• [Exercise goal]:
Reproduce every line in the material below that holds "agent".

• [Information given]:
********

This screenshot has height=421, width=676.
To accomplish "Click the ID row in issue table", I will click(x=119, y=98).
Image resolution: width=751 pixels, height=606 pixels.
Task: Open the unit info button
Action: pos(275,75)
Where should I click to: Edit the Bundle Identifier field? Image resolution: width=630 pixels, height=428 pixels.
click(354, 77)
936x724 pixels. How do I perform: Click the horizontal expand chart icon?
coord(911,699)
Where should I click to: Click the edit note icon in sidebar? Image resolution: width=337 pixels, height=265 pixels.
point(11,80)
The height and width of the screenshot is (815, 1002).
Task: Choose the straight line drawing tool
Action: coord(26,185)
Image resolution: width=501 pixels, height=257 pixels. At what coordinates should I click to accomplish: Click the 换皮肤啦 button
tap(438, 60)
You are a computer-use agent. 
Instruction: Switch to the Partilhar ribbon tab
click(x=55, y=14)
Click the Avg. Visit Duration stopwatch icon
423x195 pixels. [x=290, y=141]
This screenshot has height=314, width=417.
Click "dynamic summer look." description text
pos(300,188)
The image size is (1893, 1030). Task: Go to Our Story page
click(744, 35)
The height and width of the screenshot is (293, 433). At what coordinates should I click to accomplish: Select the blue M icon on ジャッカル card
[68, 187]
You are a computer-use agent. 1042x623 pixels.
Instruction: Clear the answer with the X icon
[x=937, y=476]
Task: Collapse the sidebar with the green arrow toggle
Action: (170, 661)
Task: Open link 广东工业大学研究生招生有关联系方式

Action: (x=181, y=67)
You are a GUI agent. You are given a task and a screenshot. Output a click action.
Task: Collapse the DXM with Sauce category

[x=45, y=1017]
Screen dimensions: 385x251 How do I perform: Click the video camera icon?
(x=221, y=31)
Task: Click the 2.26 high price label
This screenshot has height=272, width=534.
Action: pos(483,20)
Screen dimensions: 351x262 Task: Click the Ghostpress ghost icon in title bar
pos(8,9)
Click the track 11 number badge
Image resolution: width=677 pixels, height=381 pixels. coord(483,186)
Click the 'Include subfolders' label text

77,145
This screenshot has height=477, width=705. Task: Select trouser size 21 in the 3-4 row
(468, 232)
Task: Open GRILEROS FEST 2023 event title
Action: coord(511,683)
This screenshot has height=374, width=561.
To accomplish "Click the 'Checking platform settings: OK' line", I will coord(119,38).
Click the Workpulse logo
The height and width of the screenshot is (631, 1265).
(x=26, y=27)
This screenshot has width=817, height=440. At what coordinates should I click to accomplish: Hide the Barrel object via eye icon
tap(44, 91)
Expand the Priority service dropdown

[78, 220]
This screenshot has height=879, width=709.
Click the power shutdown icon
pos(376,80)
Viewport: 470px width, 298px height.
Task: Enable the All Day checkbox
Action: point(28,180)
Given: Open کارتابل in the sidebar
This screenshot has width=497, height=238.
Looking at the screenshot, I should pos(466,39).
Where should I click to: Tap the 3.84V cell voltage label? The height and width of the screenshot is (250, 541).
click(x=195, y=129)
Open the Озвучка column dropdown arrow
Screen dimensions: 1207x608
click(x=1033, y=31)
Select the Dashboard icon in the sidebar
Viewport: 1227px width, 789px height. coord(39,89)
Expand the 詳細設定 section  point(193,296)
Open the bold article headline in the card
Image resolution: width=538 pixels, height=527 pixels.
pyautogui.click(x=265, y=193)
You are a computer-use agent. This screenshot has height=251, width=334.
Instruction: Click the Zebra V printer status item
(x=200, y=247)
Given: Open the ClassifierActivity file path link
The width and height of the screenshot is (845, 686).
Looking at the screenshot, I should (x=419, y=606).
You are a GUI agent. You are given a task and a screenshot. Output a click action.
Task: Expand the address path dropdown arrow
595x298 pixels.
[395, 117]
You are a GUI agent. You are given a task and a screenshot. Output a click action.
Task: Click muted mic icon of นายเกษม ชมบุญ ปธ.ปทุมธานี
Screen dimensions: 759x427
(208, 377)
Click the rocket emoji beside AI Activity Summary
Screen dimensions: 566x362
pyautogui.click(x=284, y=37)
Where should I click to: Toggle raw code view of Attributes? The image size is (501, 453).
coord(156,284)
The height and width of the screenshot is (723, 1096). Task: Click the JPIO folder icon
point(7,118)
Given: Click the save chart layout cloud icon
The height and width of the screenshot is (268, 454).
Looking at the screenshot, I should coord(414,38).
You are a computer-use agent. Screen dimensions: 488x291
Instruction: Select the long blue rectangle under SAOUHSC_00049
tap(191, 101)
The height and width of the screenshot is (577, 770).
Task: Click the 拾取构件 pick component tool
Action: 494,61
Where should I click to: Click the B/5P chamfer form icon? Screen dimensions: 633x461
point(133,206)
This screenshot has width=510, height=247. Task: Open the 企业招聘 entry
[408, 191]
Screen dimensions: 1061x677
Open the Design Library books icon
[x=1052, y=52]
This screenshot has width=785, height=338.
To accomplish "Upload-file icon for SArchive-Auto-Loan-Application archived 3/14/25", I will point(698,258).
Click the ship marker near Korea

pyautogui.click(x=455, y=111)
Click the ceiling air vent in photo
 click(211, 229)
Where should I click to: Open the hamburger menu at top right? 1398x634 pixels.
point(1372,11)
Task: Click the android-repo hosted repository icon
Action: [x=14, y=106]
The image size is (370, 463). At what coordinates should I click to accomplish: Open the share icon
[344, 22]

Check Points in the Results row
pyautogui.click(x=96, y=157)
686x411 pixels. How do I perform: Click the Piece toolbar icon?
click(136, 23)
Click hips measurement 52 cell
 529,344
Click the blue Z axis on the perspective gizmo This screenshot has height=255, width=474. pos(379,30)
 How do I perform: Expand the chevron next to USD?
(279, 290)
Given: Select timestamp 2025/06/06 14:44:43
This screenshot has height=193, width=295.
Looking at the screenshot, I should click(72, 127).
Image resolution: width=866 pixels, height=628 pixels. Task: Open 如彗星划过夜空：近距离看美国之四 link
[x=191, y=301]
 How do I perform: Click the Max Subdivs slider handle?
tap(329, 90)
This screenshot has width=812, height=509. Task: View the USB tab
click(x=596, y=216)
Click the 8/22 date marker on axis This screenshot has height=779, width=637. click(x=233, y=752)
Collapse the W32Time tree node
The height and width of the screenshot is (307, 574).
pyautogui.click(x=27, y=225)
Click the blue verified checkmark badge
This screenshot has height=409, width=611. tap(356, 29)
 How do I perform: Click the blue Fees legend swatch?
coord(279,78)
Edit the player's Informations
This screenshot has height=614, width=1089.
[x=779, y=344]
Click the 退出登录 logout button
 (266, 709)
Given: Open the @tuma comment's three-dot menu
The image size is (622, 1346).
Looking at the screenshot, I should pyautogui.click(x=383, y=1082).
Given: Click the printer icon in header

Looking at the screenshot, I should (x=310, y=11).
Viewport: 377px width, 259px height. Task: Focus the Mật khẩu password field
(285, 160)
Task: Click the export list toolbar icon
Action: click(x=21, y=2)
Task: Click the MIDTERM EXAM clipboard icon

********

• [Problem solution]:
You are a computer-use agent. 
You are a computer-use agent. 1042x623 pixels.
You are a GUI agent. You are given a task and a screenshot. Output a click action.
You are a computer-use agent. This screenshot has height=251, width=334.
You are a GUI agent. You are given a task and a screenshot. Output a click action.
You are a GUI agent. You are given a task and a screenshot. Output a click action.
You are a computer-use agent. Screen dimensions: 488x291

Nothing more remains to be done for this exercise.